07-09, 13:15–13:45 (US/Pacific), Room 315
Training Large Language Models (LLMs) requires processing massive-scale datasets efficiently. Traditional CPU-based data pipelines struggle to keep up with the exponential growth of data, leading to bottlenecks in model training. In this talk, we present NeMo Curator, an accelerated, scalable Python-based framework designed to curate high-quality datasets for LLMs efficiently. Leveraging GPU-accelerated processing with RAPIDS, NeMo Curator provides modular pipelines for synthetic data generation, deduplication, filtering, classification, and PII redaction—improving data quality and training efficiency.
We will showcase real-world examples demonstrating how multi-node, multi-GPU processing scales dataset preparation to 100+ TB of data, achieving up to 7% improvement in LLM downstream tasks. Attendees will gain insights into configurable pipelines that enhance training workflows, with a focus on reproducibility, scalability, and open-source integration within Python's scientific computing ecosystem.
The development and performance of Large Language Models (LLMs) are increasingly constrained by the availability of high-quality, diverse, and representative datasets. Traditional data collection and curation methods suffer from challenges related to cost, scalability, bias, and ethical concerns, often leading to limitations in model performance. Ensuring that training data is clean, deduplicated, and well-structured is critical for achieving superior accuracy and efficiency in LLMs. This session introduces NeMo Curator, an open-source, GPU-accelerated data curation framework designed to scale data processing across multi-node, multi-GPU systems, enabling the efficient preparation of terabyte-scale datasets for AI training.
One of the key innovations of NeMo Curator is its modular, scalable pipeline architecture, which provides an end-to-end workflow for data cleaning, filtering, and deduplication. By integrating semantic deduplication, heuristic filtering, classification, and personally identifiable information (PII) redaction, NeMo Curator helps reduce noise and redundancy in training data, ultimately improving LLM performance by up to 7% on downstream tasks. Unlike conventional CPU-based preprocessing workflows, which can be slow and computationally expensive, NeMo Curator leverages NVIDIA RAPIDS and distributed computing to accelerate dataset processing, significantly reducing training bottlenecks.
Beyond just removing duplicate data, semantic deduplication ensures that AI models are not overfitting on semantically identical but lexically different text, a common issue in web-scale datasets. Additionally, NeMo Curator supports automated text classification, allowing users to filter out low-quality data and balance dataset distributions for fairer, more robust model training. The PII redaction module ensures compliance with data privacy regulations, making NeMo Curator a valuable tool for industries such as healthcare, finance, and enterprise AI applications.
This talk will provide a hands-on walkthrough of NeMo Curator’s data processing pipelines, demonstrating how to scale LLM dataset curation across multi-node environments. Attendees will learn how to configure pipelines for text deduplication, classification, and data quality improvement—all implemented using Python-based APIs in Jupyter Notebooks. Through real-world case studies, we will highlight how NeMo Curator enables organizations to preprocess large-scale datasets more efficiently, making LLM training more scalable, cost-effective, and accurate.

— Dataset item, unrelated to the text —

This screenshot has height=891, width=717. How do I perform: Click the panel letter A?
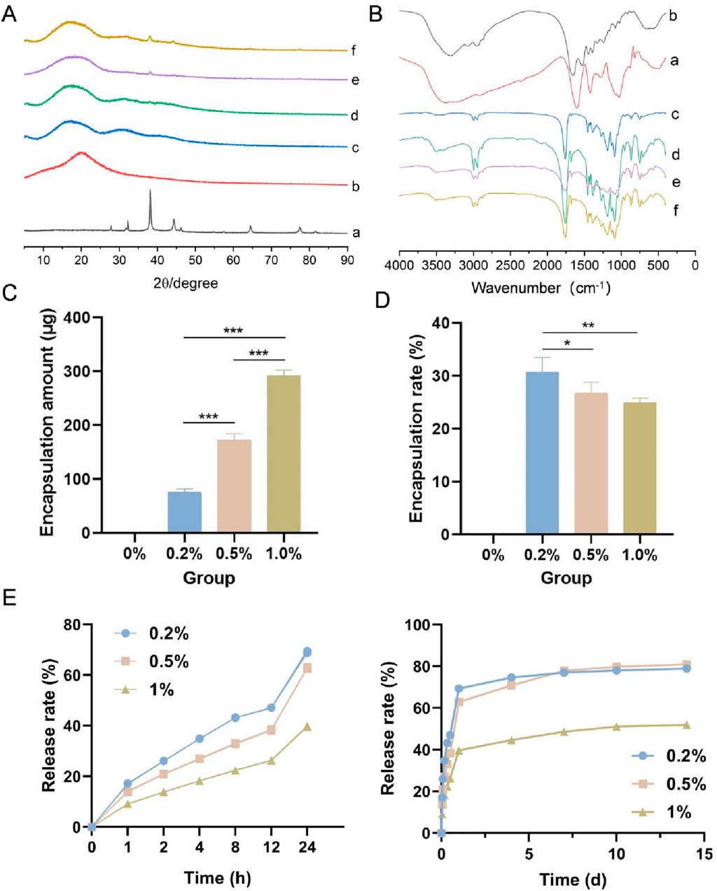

By the end of this session, attendees will understand the challenges of LLM data processing and why scalable solutions are necessary and learn how NeMo Curator accelerates dataset curation using GPU-based optimizations. Additionally, they can explore semantic deduplication, filtering, and classification techniques to improve dataset quality and gain hands-on experience with configuring, optimizing, and deploying NeMo Curator pipelines for real-world AI applications.
Detailed Outlines:
1. Challenges in LLM Data Processing (5 min)
2. Introducing NeMo Curator (10 min)
3. Core Functionalities & Workflow (5 min)
4. Hands-on Demonstration (5 min)
5. Real-World Applications & Q&A (5 min)
Similar Topic was Presented at Other Events:
Scaling Data Processing for Training Large Language Models
Allison is a Developer Advocate for GPU-accelerated AI APIs, libraries, and tools at NVIDIA, with a specialization in advanced data science techniques and large language models (LLMs) . She brings over eight years of hands-on experience as a data scientist, focusing on managing and delivering end-to-end data science solutions. Her academic background includes a strong emphasis on data science, natural language processing (NLP), and generative AI. Allison holds a master’s degree in Applied Statistics from Cornell University and a master’s degree in Computer Science from San Francisco Bay University.